从艺术手法上看,这首诗体现了中国古典诗歌“诗画一体”的特质。前两句叙事,后两句写景,情景交融,形成完整的视觉画面。更妙的是“重九后迁归”的时间选择:重阳节自古有登高、赏菊、思亲的传统,诗人特意选择这个节日归家,让诗歌充满文化仪式感。作为中学生,我们在写作时也可以学习这种通过特定时节渲染情感的手法。
纵观全诗,最打动我的是那种克制的深情。没有嚎啕大哭的悲伤,没有手舞足蹈的欢喜,一切情感都含蓄在“排空风月”的意境中。这让我想到语文课上常说的“乐而不淫,哀而不伤”的中和之美。诗人的乡愁不是沉重的包袱,而是被秋风明月化解的轻烟。这种处世态度值得我们00后学习——在压力重重的学业生活中,或许我们也可以学会与烦恼和解,寻找内心的“敞豁”。
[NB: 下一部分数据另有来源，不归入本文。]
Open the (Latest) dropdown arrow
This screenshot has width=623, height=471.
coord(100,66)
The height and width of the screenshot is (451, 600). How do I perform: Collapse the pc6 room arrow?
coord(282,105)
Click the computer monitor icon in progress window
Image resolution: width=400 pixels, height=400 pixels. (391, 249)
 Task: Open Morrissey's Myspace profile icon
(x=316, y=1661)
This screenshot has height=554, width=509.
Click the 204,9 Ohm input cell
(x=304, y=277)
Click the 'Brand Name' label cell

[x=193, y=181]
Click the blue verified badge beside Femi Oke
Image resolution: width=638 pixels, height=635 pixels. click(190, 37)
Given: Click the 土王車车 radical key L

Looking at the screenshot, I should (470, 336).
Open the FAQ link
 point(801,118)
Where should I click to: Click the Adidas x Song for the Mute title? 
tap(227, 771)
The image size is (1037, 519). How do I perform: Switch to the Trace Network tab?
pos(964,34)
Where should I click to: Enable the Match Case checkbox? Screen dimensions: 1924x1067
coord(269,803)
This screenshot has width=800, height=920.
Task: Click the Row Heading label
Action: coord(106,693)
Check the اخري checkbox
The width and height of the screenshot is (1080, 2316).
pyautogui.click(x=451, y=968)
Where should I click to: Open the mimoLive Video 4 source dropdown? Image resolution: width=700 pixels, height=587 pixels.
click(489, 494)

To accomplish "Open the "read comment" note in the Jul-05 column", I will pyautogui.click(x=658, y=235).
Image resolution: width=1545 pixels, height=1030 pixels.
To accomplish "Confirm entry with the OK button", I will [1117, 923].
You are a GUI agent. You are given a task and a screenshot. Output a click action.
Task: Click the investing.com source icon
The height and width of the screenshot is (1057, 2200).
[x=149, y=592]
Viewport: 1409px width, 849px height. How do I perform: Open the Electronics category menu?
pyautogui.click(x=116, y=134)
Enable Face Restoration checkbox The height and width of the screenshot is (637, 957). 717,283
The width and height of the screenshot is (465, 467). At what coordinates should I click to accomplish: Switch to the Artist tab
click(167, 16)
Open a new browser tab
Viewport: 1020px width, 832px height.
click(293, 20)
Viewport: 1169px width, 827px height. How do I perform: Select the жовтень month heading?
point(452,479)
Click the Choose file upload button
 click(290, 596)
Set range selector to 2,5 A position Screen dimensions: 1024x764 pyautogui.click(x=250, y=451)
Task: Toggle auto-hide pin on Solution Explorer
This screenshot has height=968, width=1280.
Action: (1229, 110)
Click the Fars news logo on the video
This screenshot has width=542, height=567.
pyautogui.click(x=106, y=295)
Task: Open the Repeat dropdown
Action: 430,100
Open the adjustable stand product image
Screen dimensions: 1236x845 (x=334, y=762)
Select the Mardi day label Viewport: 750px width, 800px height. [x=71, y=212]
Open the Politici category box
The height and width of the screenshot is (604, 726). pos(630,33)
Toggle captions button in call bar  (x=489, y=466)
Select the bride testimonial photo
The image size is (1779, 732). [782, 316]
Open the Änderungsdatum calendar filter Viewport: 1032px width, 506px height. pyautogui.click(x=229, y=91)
诚然,我们不可能像古人那样归隐东篱,但我们可以守护自己的精神家园。于我们学生而言,这份“家园”可能是一本日记、一段友谊、一个梦想。每当感到“暂羁留”的迷茫时,想想陈式金笔下排空的风月,或许就能在题海之外,看见一片敞亮的天空。
这首诗穿越三百年的时光,依然焕发着生命力。因为它书写的是人类永恒的情感——对归属的渴望,对自由的向往,以及在漂泊与回归之间寻找平衡的智慧。这或许就是古典诗词的魅力:它从不直接告诉我们答案,却总能在某个秋日,让我们突然理解了一种心境,一种活法。